### TO DO
Can you write out the lines from the one containing "This screenshot has height=360, width=480." through the one containing "coord(490,327)", substituting "blue arrow" for "green arrow" and changing nothing else?

## START EXERCISE MATERIAL

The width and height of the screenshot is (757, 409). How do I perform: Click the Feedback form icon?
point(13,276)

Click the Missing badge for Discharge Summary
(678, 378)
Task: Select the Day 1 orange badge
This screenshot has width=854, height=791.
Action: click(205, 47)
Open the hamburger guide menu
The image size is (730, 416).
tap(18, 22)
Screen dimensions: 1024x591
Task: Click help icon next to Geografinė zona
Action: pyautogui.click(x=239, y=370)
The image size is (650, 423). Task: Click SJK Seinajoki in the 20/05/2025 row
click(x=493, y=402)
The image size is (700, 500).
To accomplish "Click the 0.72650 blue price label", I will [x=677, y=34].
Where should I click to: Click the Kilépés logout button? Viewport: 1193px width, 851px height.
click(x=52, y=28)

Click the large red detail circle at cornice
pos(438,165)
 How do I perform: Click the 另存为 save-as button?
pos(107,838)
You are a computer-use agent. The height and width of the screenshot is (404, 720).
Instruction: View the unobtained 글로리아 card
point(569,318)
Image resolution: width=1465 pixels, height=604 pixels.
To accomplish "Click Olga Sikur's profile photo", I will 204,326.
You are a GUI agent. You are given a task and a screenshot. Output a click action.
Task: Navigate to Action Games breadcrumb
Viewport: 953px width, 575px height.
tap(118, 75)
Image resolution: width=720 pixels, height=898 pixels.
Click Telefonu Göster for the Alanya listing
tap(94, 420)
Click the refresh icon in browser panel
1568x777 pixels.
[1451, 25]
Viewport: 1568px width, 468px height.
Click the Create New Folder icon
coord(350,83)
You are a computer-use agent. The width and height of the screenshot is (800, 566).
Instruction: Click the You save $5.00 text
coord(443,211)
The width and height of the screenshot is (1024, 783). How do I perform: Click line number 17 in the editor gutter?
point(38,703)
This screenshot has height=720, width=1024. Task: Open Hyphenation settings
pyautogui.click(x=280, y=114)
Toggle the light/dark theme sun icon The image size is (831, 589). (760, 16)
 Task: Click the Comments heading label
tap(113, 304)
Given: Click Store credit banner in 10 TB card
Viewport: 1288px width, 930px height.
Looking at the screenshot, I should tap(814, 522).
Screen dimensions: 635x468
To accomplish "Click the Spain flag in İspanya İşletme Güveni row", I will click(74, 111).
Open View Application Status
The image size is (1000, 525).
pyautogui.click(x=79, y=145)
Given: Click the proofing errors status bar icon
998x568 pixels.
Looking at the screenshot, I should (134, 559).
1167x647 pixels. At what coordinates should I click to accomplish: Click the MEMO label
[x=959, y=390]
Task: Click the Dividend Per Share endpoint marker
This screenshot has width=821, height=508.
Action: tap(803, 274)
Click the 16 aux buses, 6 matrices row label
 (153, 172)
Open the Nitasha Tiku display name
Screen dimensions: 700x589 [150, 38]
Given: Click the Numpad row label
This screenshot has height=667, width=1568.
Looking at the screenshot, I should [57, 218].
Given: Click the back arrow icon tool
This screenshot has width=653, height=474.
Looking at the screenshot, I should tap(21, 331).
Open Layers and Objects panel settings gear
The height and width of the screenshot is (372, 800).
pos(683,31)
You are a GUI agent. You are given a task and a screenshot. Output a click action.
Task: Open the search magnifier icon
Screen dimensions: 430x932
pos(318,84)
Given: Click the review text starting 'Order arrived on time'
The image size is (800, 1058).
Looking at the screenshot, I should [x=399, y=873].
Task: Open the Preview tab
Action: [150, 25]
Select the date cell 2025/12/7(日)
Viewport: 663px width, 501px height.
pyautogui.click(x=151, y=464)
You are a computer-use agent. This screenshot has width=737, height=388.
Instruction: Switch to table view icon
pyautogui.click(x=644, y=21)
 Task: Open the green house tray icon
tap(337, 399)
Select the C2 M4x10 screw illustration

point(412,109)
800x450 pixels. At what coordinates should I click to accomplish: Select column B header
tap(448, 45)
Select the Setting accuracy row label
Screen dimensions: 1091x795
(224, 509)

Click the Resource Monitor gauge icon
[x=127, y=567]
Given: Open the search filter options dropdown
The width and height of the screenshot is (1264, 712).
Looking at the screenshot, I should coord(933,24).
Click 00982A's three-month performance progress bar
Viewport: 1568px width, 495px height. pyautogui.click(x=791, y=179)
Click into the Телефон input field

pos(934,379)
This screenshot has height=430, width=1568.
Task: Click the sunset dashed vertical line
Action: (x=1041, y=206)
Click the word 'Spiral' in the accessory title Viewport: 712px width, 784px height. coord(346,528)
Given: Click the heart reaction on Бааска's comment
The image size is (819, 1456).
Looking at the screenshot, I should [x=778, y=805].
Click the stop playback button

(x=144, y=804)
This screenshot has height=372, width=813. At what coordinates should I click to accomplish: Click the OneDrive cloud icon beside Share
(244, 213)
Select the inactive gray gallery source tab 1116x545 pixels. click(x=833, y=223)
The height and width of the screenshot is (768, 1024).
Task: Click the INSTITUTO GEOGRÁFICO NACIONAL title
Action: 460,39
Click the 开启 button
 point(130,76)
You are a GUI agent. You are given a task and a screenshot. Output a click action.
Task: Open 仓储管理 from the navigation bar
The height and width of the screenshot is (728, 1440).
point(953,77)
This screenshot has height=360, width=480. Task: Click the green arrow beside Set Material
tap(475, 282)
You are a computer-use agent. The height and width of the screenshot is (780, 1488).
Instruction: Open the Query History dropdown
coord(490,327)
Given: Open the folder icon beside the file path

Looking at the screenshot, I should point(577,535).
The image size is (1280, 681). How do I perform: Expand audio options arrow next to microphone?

## END EXERCISE MATERIAL

### TASK RESULT
This screenshot has height=360, width=480. Task: Click the blue arrow beside Set Material
tap(475, 282)
You are a computer-use agent. The height and width of the screenshot is (780, 1488).
Instruction: Open the Query History dropdown
coord(490,327)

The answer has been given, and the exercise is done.